Panbo editor, publisher & chief bottlewasher from 4/2005 until 8/2018, and now pleased to have Ben Stein as a very able publisher, webmaster, and editing colleague. Please don't regard him as an "expert"; he's getting quite old and thinks that "fadiddling fumble-putz" is a more accurate description.

13 Responses

  1. Todd Huss says:

    Great product idea! Many already have nmea over wifi so I think the better product idea is just selling waterproof e-ink tablets, it also makes for a much larger potential market. Hopefully color e-ink isn’t too far off. Exciting to see Pebble Time using color e-ink.
    Here’s the kind of product I’m excited about to achieve the same goal but using standard android apps talking to existing nmea wifi gateways:
    I have no affiliation with the makers, just think it’s a cool product.

  2. Dan Corcoran (b393capt) says:

    I entirely agree with you Ben !!

  3. Jason Taylor says:

    This summer, I will be using a Kobo Aura H2O reader as a waterproof (IP67) in-cockpit instrument repeater on my sailboat. It will connect to Freeboard on a raspberry pi over the boat’s wifi. The Aura H2O retails for CDN$180 and provides a decent wireless web-platform out of the box.

  4. DrewR says:

    The device looks to be just a book reader. Is there something I am missing from their website or are you rooting the device to display your boats data (NMEA0183, I assume)?
    I’m looking for something brighter than an iPad to act as a repeater so I am very curious.

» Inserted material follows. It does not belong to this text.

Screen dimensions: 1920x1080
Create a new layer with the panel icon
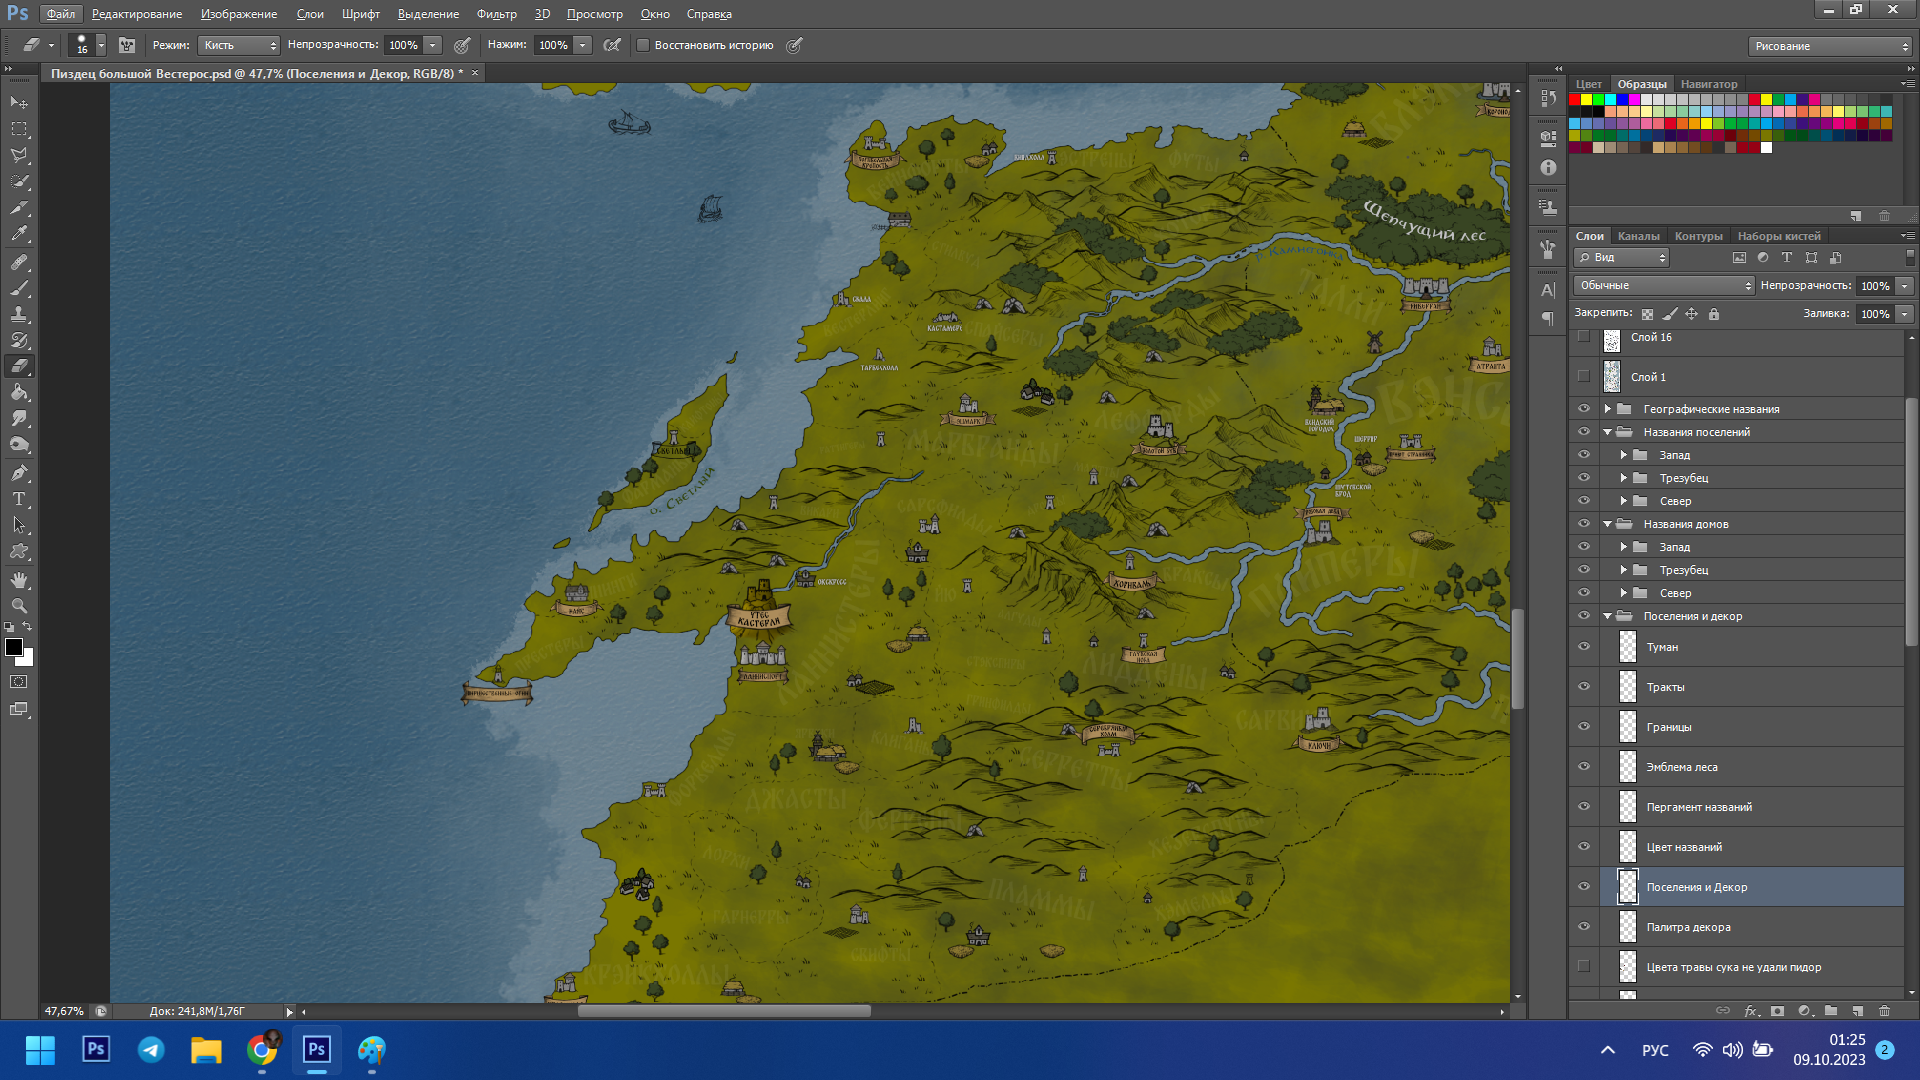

  5. Michael Coleman says:

    Hey Drew — The Kobo specs list a built-in web browser, and since the display part of the freeboard solution runs in a web browser, I’m guessing that’s how Jason is accessing the data from the Freeboard server. No need to install an separate app.
    Correct me if I’m wrong Jason.

  6. DrewR says:

    I see, I didn’t see it had a web browser. But how is the NMEA data getting to a formatted web page on the Freeboard that can be displayed on the Kobo?

  7. Mike says:

    I used a nook e-reader and played around with this idea. A python script delivered NMEA 0183 data via a webserver, and it can run on a laptop, raspberry pi, or even a linux-based router. The nook is android based so I was able to try a few browsers until it all worked out. The python code and video are here:

  8. JohnR says:

    Its an interesting concept. The e-ink is wonderful in full sunlight. As easy to read as regular paper. The updates are slow so it can’t do video, but as long you don’t need to update the page more then once every couple of seconds, it would be a great display.
    The browser on the e-readers is pretty basic. It may not have full HTML5 support that freeboard requires. I couldn’t find any technical details on the browser, and it seems it’s still beta, and not officially supported: https://www.kobo.com/help/en-US/article/3084/browsing-the-web-with-your-ereader?products=Kobo%20Aura%20H2O
    The Arduino and Raspberry Pi are really small and cheap computers. They’re still at a hobby stage, so some work will be required to get this all working.

  9. Bob Shearer says:

    I’ve been using a Nook Simple Touch with a IOIO interface for the last year. The eInk display is superb. The legibility in all lighting conditions far outweighs the lack of colour.

  10. IanL says:

    Very interested in this topic. I’ve been successfully adapting Kobo readers for use as a flying instrument for paragliding and hangliding, so very interested in exploring their use as a instrument reader for boats as per Jason’s posts above, so will be having a crack at this.
    Big advantage of Kobo is readable in bright sunlight, very low power usage and cheap. Being able to have 2 or 3 of them around the boat would be a great solution if one can get it to work. Looks like whether or not the beta browser on the Kobo will suffice will be the key to it.

  11. ccannan says:

    Bob, I am very interested and impressed by your project. Would you be willing to share your software? Please respond to ccannan at yahoo.com.